- **PROVIDED ENTRIES**
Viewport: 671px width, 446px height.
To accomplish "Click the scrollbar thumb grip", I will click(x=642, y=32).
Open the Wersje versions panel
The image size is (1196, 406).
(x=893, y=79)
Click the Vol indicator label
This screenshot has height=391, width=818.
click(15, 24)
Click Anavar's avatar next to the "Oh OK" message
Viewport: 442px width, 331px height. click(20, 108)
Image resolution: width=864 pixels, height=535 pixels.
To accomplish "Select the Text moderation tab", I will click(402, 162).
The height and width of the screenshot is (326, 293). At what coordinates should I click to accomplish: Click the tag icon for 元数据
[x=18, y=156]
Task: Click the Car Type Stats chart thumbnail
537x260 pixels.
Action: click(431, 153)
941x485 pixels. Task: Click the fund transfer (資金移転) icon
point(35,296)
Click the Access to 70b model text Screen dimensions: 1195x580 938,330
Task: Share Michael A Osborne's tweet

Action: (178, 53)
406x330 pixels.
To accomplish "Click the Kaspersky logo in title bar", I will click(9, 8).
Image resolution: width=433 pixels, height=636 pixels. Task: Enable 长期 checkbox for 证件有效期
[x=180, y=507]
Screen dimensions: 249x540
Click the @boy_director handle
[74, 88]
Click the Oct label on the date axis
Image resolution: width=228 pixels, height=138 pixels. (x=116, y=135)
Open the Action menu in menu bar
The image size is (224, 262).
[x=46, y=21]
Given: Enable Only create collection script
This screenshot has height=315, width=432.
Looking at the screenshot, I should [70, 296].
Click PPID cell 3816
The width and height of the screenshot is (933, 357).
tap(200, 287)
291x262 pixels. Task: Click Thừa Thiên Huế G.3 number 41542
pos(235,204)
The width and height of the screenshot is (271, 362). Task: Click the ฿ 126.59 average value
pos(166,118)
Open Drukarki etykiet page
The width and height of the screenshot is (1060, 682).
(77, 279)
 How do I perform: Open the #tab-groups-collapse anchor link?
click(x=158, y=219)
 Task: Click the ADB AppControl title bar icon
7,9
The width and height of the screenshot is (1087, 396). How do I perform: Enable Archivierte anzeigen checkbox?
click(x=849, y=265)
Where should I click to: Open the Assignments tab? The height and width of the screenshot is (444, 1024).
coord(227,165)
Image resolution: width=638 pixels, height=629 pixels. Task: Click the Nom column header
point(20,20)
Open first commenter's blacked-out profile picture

- **PROBLEM DETAILS**
Each line of the listing is to be repeated exactly.

- **ANSWER**
Viewport: 671px width, 446px height.
To accomplish "Click the scrollbar thumb grip", I will click(x=642, y=32).
Open the Wersje versions panel
The image size is (1196, 406).
(x=893, y=79)
Click the Vol indicator label
This screenshot has height=391, width=818.
click(15, 24)
Click Anavar's avatar next to the "Oh OK" message
Viewport: 442px width, 331px height. click(20, 108)
Image resolution: width=864 pixels, height=535 pixels.
To accomplish "Select the Text moderation tab", I will click(402, 162).
The height and width of the screenshot is (326, 293). At what coordinates should I click to accomplish: Click the tag icon for 元数据
[x=18, y=156]
Task: Click the Car Type Stats chart thumbnail
537x260 pixels.
Action: click(431, 153)
941x485 pixels. Task: Click the fund transfer (資金移転) icon
point(35,296)
Click the Access to 70b model text Screen dimensions: 1195x580 938,330
Task: Share Michael A Osborne's tweet

Action: (178, 53)
406x330 pixels.
To accomplish "Click the Kaspersky logo in title bar", I will click(9, 8).
Image resolution: width=433 pixels, height=636 pixels. Task: Enable 长期 checkbox for 证件有效期
[x=180, y=507]
Screen dimensions: 249x540
Click the @boy_director handle
[74, 88]
Click the Oct label on the date axis
Image resolution: width=228 pixels, height=138 pixels. (x=116, y=135)
Open the Action menu in menu bar
The image size is (224, 262).
[x=46, y=21]
Given: Enable Only create collection script
This screenshot has height=315, width=432.
Looking at the screenshot, I should [70, 296].
Click PPID cell 3816
The width and height of the screenshot is (933, 357).
tap(200, 287)
291x262 pixels. Task: Click Thừa Thiên Huế G.3 number 41542
pos(235,204)
The width and height of the screenshot is (271, 362). Task: Click the ฿ 126.59 average value
pos(166,118)
Open Drukarki etykiet page
The width and height of the screenshot is (1060, 682).
(77, 279)
 How do I perform: Open the #tab-groups-collapse anchor link?
click(x=158, y=219)
 Task: Click the ADB AppControl title bar icon
7,9
The width and height of the screenshot is (1087, 396). How do I perform: Enable Archivierte anzeigen checkbox?
click(x=849, y=265)
Where should I click to: Open the Assignments tab? The height and width of the screenshot is (444, 1024).
coord(227,165)
Image resolution: width=638 pixels, height=629 pixels. Task: Click the Nom column header
point(20,20)
Open first commenter's blacked-out profile picture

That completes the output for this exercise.